**YOUR INSTRUCTIONS**
Exactly the lines below from the one with "Image resolution: width=1080" up to and including the one with "Given: Browse network" make up the answer, with nothing else added.

Data records:
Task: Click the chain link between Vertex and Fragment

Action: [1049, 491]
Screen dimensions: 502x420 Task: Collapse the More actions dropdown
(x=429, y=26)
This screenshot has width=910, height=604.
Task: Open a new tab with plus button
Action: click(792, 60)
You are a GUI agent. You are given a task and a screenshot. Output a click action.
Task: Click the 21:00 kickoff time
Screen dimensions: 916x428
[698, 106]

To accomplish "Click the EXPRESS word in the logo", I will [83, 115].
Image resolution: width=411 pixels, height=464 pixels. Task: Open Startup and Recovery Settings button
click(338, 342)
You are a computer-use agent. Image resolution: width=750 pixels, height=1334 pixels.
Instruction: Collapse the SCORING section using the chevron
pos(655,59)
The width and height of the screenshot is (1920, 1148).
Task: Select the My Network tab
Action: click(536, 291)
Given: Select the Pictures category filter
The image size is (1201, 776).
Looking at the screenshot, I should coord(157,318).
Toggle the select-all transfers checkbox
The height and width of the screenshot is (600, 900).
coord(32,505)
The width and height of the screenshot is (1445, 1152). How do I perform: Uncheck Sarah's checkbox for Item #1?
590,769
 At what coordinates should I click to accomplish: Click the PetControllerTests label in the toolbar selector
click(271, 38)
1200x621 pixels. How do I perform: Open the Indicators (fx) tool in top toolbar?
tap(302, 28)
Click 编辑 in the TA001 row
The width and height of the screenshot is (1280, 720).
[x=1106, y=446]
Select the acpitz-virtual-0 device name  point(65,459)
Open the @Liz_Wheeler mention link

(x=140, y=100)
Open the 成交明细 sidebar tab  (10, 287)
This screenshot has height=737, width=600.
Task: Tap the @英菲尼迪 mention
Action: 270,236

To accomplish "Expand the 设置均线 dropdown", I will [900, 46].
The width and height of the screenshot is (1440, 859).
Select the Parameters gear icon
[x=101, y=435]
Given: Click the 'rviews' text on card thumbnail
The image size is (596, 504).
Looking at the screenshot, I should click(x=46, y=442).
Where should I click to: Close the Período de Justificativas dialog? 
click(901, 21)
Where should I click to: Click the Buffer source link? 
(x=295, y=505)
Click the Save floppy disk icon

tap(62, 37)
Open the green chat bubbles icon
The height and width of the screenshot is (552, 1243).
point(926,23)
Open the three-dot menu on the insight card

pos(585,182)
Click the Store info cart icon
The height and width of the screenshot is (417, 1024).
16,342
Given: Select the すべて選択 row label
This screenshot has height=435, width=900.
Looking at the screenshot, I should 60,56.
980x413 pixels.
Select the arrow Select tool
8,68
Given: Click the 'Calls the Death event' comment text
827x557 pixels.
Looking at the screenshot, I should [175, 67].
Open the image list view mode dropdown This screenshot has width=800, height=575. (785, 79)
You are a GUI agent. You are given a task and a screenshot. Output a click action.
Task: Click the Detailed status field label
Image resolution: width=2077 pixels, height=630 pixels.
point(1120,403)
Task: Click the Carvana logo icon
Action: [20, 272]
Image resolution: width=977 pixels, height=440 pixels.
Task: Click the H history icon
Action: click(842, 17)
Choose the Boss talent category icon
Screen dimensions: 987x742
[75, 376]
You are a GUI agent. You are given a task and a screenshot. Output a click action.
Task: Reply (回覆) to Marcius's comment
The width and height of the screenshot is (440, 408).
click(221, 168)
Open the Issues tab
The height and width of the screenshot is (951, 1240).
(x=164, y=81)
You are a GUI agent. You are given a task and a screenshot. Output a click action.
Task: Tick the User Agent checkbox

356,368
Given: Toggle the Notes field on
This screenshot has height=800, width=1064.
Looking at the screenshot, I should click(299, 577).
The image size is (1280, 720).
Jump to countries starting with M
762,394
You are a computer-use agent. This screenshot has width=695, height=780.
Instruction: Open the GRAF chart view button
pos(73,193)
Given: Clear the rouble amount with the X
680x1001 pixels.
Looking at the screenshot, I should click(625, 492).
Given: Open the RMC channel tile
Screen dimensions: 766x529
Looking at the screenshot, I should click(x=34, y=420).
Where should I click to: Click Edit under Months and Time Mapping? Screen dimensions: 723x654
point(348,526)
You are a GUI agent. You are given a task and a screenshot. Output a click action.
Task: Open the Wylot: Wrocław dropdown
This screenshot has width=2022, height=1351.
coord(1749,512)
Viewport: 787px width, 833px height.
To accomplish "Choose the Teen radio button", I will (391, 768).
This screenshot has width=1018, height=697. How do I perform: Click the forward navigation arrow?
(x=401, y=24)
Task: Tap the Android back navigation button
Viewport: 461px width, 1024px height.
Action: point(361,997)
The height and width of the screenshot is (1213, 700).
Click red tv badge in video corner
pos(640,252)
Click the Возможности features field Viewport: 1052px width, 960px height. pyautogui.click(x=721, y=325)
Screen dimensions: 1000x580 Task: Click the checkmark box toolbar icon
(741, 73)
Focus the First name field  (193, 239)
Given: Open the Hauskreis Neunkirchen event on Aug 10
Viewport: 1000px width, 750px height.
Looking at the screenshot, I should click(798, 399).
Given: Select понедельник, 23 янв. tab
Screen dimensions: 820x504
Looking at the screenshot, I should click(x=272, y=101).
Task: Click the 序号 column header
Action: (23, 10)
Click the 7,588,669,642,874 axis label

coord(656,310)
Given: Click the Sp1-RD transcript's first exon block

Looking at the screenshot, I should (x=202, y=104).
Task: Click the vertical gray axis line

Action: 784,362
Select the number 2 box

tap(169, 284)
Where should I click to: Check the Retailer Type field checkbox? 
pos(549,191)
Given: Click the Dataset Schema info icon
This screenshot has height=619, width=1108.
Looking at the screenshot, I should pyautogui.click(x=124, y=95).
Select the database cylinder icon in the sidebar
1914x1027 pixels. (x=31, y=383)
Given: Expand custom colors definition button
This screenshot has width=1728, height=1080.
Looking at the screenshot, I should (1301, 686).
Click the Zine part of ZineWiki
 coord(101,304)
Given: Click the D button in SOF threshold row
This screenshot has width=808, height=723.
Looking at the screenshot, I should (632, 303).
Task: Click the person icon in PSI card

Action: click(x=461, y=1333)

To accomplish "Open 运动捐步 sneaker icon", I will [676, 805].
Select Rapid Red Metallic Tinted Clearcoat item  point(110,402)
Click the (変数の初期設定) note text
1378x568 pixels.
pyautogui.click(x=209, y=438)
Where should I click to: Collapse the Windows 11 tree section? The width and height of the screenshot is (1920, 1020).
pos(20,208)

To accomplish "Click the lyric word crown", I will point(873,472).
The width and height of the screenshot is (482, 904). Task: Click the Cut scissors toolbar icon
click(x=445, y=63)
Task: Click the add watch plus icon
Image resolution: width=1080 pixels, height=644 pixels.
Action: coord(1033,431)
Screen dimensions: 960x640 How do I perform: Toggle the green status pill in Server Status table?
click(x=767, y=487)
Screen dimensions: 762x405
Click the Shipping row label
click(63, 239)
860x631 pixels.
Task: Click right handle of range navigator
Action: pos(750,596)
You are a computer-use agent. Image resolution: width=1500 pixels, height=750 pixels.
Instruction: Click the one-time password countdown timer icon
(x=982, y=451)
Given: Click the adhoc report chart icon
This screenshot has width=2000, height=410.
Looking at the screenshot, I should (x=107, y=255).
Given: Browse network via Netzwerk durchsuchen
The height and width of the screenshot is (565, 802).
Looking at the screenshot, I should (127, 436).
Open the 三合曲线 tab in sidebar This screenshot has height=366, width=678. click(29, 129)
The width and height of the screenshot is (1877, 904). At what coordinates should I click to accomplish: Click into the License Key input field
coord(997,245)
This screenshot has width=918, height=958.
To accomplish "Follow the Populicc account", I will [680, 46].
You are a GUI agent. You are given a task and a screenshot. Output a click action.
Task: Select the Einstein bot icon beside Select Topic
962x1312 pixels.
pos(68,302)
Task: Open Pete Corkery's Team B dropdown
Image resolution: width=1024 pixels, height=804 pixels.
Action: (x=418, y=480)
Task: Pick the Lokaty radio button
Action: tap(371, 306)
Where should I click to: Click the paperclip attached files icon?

**EXERCISE ANSWER**
Image resolution: width=1080 pixels, height=644 pixels.
Action: coord(1033,431)
Screen dimensions: 960x640 How do I perform: Toggle the green status pill in Server Status table?
click(x=767, y=487)
Screen dimensions: 762x405
Click the Shipping row label
click(63, 239)
860x631 pixels.
Task: Click right handle of range navigator
Action: pos(750,596)
You are a computer-use agent. Image resolution: width=1500 pixels, height=750 pixels.
Instruction: Click the one-time password countdown timer icon
(x=982, y=451)
Given: Click the adhoc report chart icon
This screenshot has width=2000, height=410.
Looking at the screenshot, I should (x=107, y=255).
Given: Browse network via Netzwerk durchsuchen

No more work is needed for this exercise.